There are some nice houses, but in the end, i dont have extremely remarkable memories of the city. The Flair however is very different from the rest of Austria. High influences from the Balkan, some Italian. Definitely worth a visit.
I visited this WHS in July 2017 as part of a road trip from Vienna combining several stops along the Semmering Railway WHS.
I parked my rental car in the convenient Pfauengarten Underground Garage which is half way between the heart of the historic centre of Graz and the Schlossberg with the famous clock tower. I walked up to the Schlossberg first to take in the panoramic view of the historic centre of Graz from the colourful gardens and visit the landmark of the city of Graz - the clock tower (photo).
The panoramic view is not extraordinary with several modern and high rise buildings competing with the church spires and belfries. The clock tower was the highlight of my visit even though it really isn't that special compared to other clock towers in Europe. It is one of the oldest buildings in Graz and was mentioned in old documents as early as 1265. After 1560, the characteristic wooden gallery was added to the tower as well as a clock with clockworks dating from 1712.
After a while, I went down the 260 stairs from the clock tower and then I walked towards Hauptstrasse and the City Hall. A marble UNESCO inscription plaque can be found at the entrance to the city hall.
I also made an extra effort to visit the Eggenberg Castle and Gardens. The courtyard is worth visiting but again nothing special compared to other castles in Europe. Graz is a lively city but overall I failed to appreciate any OUV. Although close to Vienna, I'd very much recommend more time in Vienna or a trip to the Wachau Valley for the first time visitor in the area.

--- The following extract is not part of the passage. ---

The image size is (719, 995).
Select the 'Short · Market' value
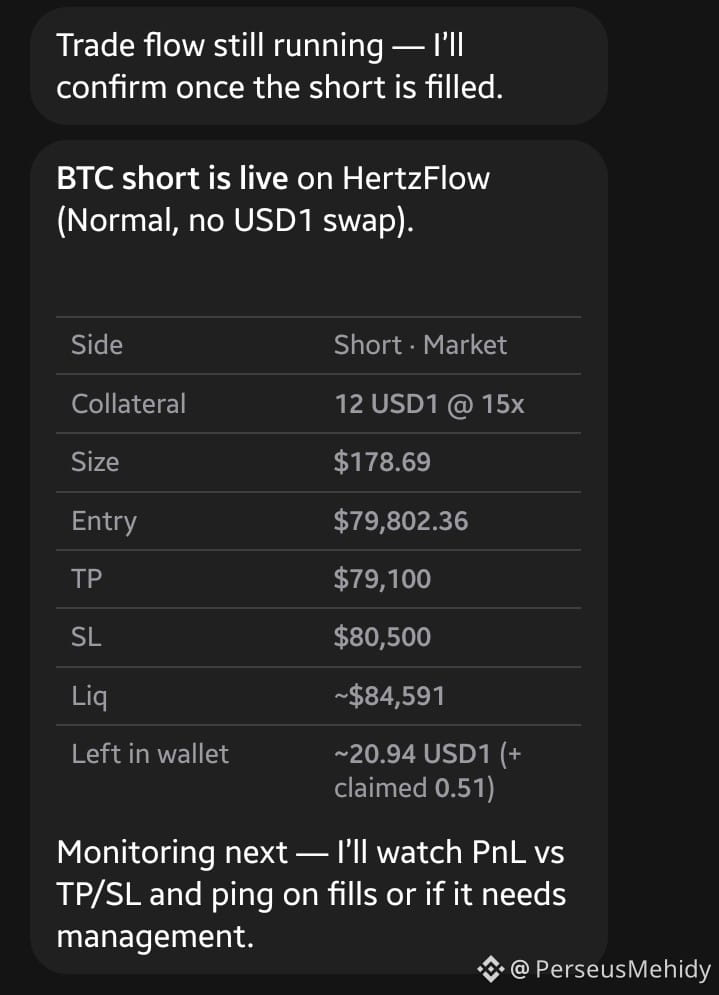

The old town of Graz consists of beautifully preserved buildings. There are many Gothic, but especially Renaissance ones. Most of the buildings in the city center are very well preserved. Gemaltes Haus and the old university are of particular note.
I arrived at the Eggenberg Castle around 9 in the morning. This palace lies on the outskirts of the city, easily reached by tram number 1 from the center. Although the stop is called ‘Schloss Eggenberg’, the building is not visible from that street. The area is very built up, and not in a very nice way. During the winter the main rooms of the palace are closed, so I just walked around in the gardens (which costs a 2 EUR entrance fee). It was quiet of course, the squirrels were running about doing their morning chores. And the peacocks were there too, as mentioned by John Booth. Not much more to see, although I had a quick peek into the weird mannerist grotto in the castle’s inner courtyard.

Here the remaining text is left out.